_ENTRIES PROVIDED:_
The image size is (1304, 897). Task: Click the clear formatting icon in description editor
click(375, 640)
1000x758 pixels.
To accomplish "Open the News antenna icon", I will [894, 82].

...

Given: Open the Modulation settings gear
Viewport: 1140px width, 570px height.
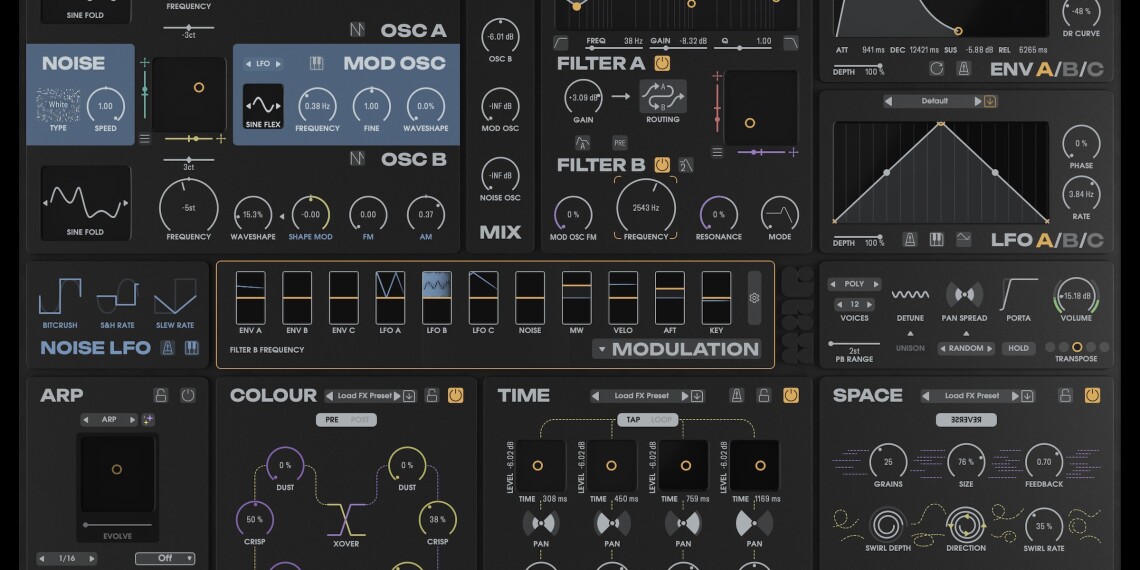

* * *

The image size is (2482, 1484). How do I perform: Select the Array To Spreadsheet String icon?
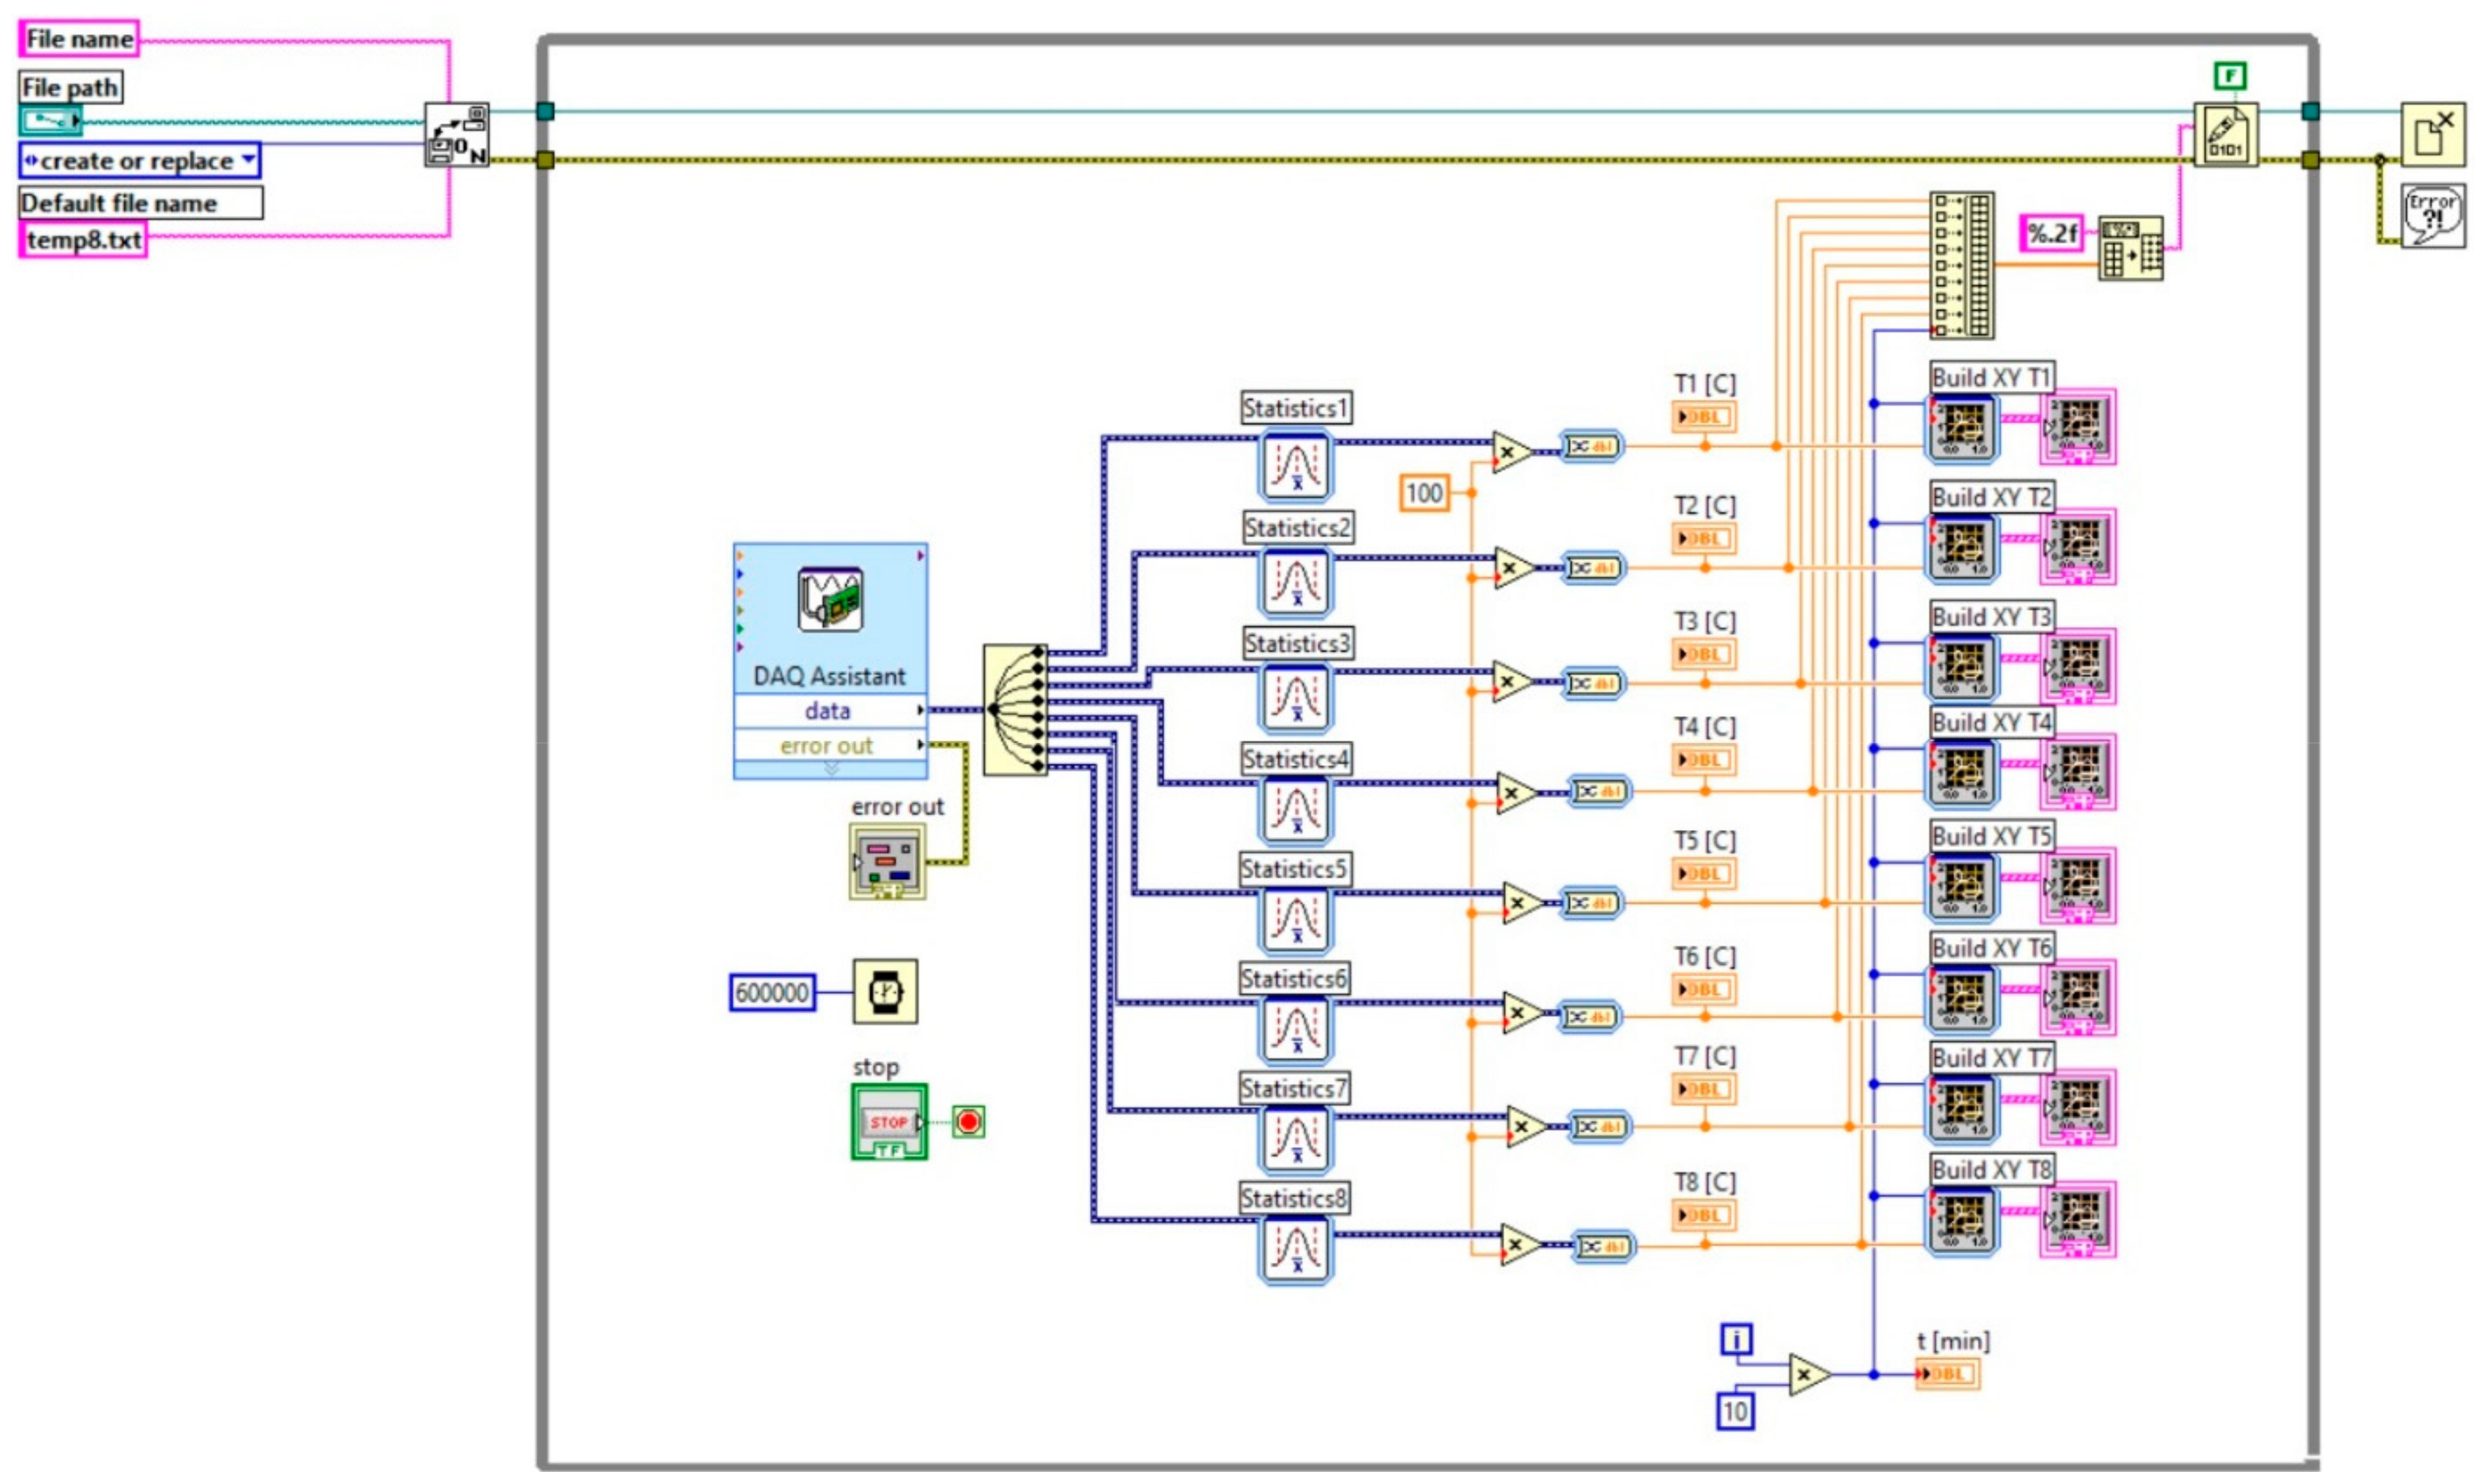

_GIVEN REQUEST:_
Turn the records from the line that contains "The image size is (1304, 897)." through the line that contains "will [894, 82]." into a numbered list, leaving out any blank lines.

_WRITTEN REPLY:_
1. The image size is (1304, 897). Task: Click the clear formatting icon in description editor
2. click(375, 640)
3. 1000x758 pixels.
4. To accomplish "Open the News antenna icon", I will [894, 82].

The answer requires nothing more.